BridgeVLA: Input-Output Alignment for Efficient 3D Manipulation Learning with Vision-Language Models
作者: Peiyan Li, Yixiang Chen, Hongtao Wu, Xiao Ma, Xiangnan Wu, Yan Huang, Liang Wang, Tao Kong, Tieniu Tan
分类: cs.RO, cs.AI
发布日期: 2025-06-09 (更新: 2025-10-14)
备注: NeurIPS 2025
💡 一句话要点
提出BridgeVLA以解决3D操控学习中的低样本效率问题
🎯 匹配领域: 支柱一:机器人控制 (Robot Control) 支柱二:RL算法与架构 (RL & Architecture) 支柱九:具身大模型 (Embodied Foundation Models)
关键词: 视觉-语言模型 3D操控学习 动作预测 样本效率 机器人技术
📋 核心要点
- 现有方法在3D信号的利用上存在不足,导致动作预测的样本效率低下。
- BridgeVLA通过将3D输入投影到2D图像并使用2D热图进行动作预测,解决了输入输出对齐的问题。

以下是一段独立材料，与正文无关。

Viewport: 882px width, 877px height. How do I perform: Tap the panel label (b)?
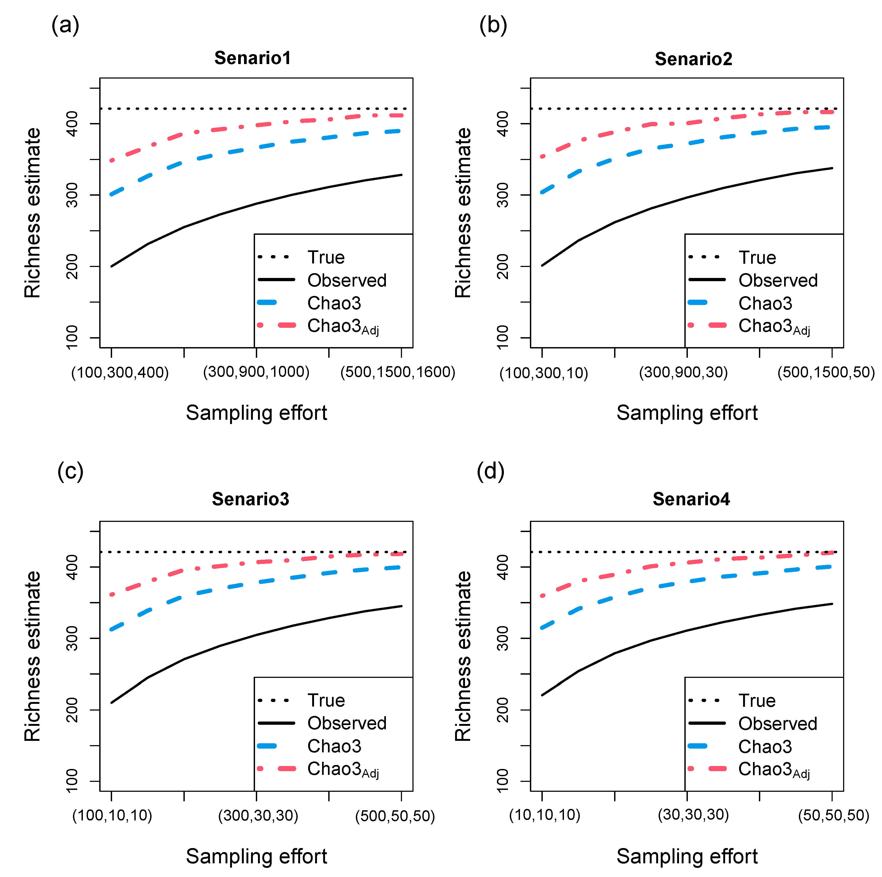click(x=493, y=25)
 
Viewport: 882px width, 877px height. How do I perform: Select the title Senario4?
click(x=691, y=499)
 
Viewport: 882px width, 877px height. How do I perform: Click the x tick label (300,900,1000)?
click(x=256, y=372)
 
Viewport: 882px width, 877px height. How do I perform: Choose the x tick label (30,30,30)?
click(x=693, y=815)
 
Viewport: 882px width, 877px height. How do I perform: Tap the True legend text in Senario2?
click(x=757, y=257)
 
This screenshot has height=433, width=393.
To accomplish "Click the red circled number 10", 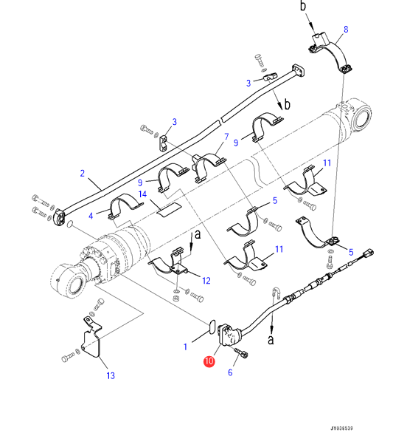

- 实验结果显示,BridgeVLA在多个基准测试中表现优异,成功率显著提高,展示了其卓越的样本效率。
📝 摘要(中文)
近年来,利用预训练的视觉-语言模型(VLMs)构建视觉-语言-动作(VLA)模型成为有效机器人操控学习的一种有前景的方法。然而,现有方法在动作预测中很少将3D信号纳入VLMs,并未充分利用3D数据固有的空间结构,导致样本效率低下。本文提出了BridgeVLA,一个新颖的3D VLA模型,通过将3D输入投影到多个2D图像,确保与VLM主干的输入对齐,并利用2D热图进行动作预测,从而在一致的2D图像空间内统一输入和输出。大量实验表明,该方法能够高效有效地学习3D操控,并在三个模拟基准上超越了最先进的基线方法。
🔬 方法详解
问题定义:本文旨在解决现有视觉-语言-动作模型在3D操控学习中低样本效率的问题。现有方法未能充分利用3D数据的空间结构,导致动作预测效果不佳。
核心思路:BridgeVLA的核心思路是将3D输入投影到多个2D图像中,以确保与VLM主干的输入对齐,并通过2D热图进行动作预测,从而统一输入和输出空间。
技术框架:BridgeVLA的整体架构包括三个主要模块:3D输入投影模块、2D热图生成模块和下游策略学习模块。首先,3D输入被转换为多个2D图像,然后生成相应的2D热图,最后进行策略学习以实现动作预测。
关键创新:BridgeVLA的主要创新在于其输入输出的对齐机制,通过将3D数据有效地映射到2D空间,显著提高了样本效率和学习效果。这一设计与现有方法的本质区别在于更好地利用了2D图像的特征。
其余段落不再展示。